While he identifies a level of religiosity in other songs on Dark Horse, Allison pairs the album with Material World as works that "literally wear their Hinduism on their record sleeves".[93] The front cover of Dark Horse includes a Himalayan landscape, at the top of which the Indian yogi Mahavatar Babaji floats in the sky,[94] representing Krishna.[95][96] The phrase "All glories to Sri Krsna" appears on the back cover.[97] Among his handwritten notes on the LP's inner sleeve, Harrison included Sripad Maharaj's name in a list headed "Thanks to".[98] The song was published by Oops Publishing (or Ganga in the United States),[99] the new company that Harrison founded in March 1974.[58][100]
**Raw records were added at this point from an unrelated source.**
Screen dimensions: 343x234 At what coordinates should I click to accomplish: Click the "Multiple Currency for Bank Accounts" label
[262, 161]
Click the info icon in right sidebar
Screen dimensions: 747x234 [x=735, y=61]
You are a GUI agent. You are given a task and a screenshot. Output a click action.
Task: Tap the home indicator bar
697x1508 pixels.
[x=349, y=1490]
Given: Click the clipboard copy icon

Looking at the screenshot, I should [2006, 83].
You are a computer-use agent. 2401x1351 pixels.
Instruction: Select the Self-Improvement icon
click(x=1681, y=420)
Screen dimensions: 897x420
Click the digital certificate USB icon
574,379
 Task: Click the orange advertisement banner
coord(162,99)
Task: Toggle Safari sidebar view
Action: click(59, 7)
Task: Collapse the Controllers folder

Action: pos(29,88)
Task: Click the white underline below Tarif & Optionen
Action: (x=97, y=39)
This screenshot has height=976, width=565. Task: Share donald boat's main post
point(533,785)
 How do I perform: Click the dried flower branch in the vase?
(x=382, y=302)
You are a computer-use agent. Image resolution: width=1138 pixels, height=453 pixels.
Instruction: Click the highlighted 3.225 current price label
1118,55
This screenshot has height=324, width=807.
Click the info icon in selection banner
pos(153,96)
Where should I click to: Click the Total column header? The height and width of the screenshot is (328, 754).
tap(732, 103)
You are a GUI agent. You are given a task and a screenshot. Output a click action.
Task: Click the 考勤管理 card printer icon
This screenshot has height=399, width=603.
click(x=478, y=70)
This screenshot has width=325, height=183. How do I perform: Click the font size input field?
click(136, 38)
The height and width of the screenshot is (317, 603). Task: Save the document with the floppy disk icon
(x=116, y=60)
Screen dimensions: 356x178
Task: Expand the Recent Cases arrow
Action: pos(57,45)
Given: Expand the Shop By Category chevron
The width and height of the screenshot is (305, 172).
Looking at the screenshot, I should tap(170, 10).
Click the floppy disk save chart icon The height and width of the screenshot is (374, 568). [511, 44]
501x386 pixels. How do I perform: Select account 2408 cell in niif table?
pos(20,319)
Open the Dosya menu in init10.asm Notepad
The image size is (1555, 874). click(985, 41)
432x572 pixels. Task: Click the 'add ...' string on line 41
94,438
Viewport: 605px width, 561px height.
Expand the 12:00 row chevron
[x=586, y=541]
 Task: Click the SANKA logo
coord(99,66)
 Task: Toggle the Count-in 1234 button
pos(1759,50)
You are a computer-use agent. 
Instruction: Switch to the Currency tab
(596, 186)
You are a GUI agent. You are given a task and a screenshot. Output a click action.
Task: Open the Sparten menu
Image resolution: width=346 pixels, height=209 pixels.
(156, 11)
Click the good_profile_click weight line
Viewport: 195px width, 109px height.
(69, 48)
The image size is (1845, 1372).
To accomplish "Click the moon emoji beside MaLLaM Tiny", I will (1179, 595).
In a review of the 2014 reissue of Dark Horse, for Paste magazine, Robert Ham cited the song as a highlight of the album, writing: "The giddy 'Is It "He" (Jai Sri Krishna)' ... is a joyous affirmation of [Harrison's] spiritual beliefs that mashes up many of his musical interests, with Indian instruments finding consort with rambling English folk and R&B horn stabs."[63] Blogcritics' Chaz Lipp identified "a lot of rewarding listening [on Dark Horse] for those willing to listen with an open mind", among which, he continues: "'Far East Man' is a smooth soul collaboration with Ron Wood that, once heard, lodges itself in the brain. Even catchier is the closing track, 'It Is "He" (Jai Sri Krishna).'"[110]

First published in August 1980,[111] I, Me, Mine contains two pages of description from Harrison on Vrindavan and the story behind "It Is 'He' (Jai Sri Krishna)".[112] This coverage contrasts with little discussion of his years as a member of the Beatles,[113] and typically brief commentary on each of his songs.[114][115] In the book, Harrison dedicates "It Is 'He'" to Sripad Maharaj, whom he describes as "a wonderful, humble, Holy man".[22]

After 1974, Harrison no longer wrote songs as obviously Krishna-devotional as "It Is 'He' (Jai Sri Krishna)",[116] although he returned to recording bhajans intermittently, with songs such as "Dear One" in 1976 and "Life Itself, released in 1981.[117] In his book The Dawn of Indian Music in the West, Peter Lavezzoli writes that following Dark Horse and the "ill-fated 1974 tour", Harrison "continued to infuse his work with an implicit spirituality that rarely manifested on the surface".[118] Speaking to ISKCON devotee Mukunda Goswami in 1982,[119] Harrison said:

Having distanced himself from the Hare Krishna movement after Prabhupada's death in 1977 and through the 1980s,[121] Harrison returned to Vrindavan with Mukunda and other devotees in 1996, while in India working on Shankar's album Chants of India.[122] Leng views the latter project as Harrison returning to the musical statements of his Radha Krishna Temple recordings and "It Is 'He' (Jai Sri Krishna)".[123] During the Friar Park sessions for Chants of India, Harrison taped the Indian music portions of his song "Brainwashed", which ends with the Sanskrit prayer "Namah Parvati".[124] Dale Allison comments that it was not until the release of this chanted mantra, issued posthumously in 2002, that Harrison again made such an "explicit statement" of Hindu religiosity as he had on "It Is 'He'".[125]